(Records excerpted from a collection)
= = =
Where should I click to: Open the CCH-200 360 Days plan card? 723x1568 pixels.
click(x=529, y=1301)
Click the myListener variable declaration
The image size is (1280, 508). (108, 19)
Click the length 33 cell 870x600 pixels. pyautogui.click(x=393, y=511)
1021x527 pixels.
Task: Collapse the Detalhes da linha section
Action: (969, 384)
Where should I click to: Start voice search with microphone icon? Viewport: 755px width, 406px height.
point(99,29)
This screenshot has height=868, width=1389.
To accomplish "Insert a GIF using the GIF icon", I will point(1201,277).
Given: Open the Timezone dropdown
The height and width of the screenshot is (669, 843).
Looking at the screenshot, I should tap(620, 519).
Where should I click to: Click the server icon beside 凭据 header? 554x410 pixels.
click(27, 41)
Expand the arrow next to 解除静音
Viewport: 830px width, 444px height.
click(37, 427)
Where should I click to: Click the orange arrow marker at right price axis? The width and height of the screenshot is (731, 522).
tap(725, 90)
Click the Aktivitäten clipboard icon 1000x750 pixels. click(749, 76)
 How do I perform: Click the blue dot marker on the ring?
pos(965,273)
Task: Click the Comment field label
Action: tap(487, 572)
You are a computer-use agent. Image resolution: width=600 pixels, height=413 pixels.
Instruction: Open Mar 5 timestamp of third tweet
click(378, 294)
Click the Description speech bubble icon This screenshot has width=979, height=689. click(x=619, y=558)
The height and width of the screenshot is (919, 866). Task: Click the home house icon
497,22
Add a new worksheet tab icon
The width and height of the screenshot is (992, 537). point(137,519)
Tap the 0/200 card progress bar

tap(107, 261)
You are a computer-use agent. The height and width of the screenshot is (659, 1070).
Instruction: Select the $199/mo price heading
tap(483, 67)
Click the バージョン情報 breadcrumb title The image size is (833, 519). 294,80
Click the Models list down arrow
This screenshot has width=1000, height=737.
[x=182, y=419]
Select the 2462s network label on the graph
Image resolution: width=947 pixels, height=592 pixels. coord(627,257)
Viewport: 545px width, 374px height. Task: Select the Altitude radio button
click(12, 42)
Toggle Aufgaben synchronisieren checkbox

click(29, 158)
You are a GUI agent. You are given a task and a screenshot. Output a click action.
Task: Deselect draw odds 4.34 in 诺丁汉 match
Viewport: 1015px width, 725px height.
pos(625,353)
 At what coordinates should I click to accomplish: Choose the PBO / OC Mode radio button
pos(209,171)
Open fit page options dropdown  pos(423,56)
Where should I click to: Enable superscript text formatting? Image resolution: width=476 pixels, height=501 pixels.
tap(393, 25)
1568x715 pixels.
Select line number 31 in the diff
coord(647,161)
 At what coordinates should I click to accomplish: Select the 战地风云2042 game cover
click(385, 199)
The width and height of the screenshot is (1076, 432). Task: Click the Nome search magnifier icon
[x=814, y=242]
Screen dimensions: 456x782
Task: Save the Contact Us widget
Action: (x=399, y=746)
= = =
### Directions for this task
Retype exactly, please, each line from the line that contains "You are a GUI" through the last line of the entries above, with nothing added.

### Reply
You are a GUI agent. You are given a task and a screenshot. Output a click action.
Task: Deselect draw odds 4.34 in 诺丁汉 match
Viewport: 1015px width, 725px height.
pos(625,353)
 At what coordinates should I click to accomplish: Choose the PBO / OC Mode radio button
pos(209,171)
Open fit page options dropdown  pos(423,56)
Where should I click to: Enable superscript text formatting? Image resolution: width=476 pixels, height=501 pixels.
tap(393, 25)
1568x715 pixels.
Select line number 31 in the diff
coord(647,161)
 At what coordinates should I click to accomplish: Select the 战地风云2042 game cover
click(385, 199)
The width and height of the screenshot is (1076, 432). Task: Click the Nome search magnifier icon
[x=814, y=242]
Screen dimensions: 456x782
Task: Save the Contact Us widget
Action: (x=399, y=746)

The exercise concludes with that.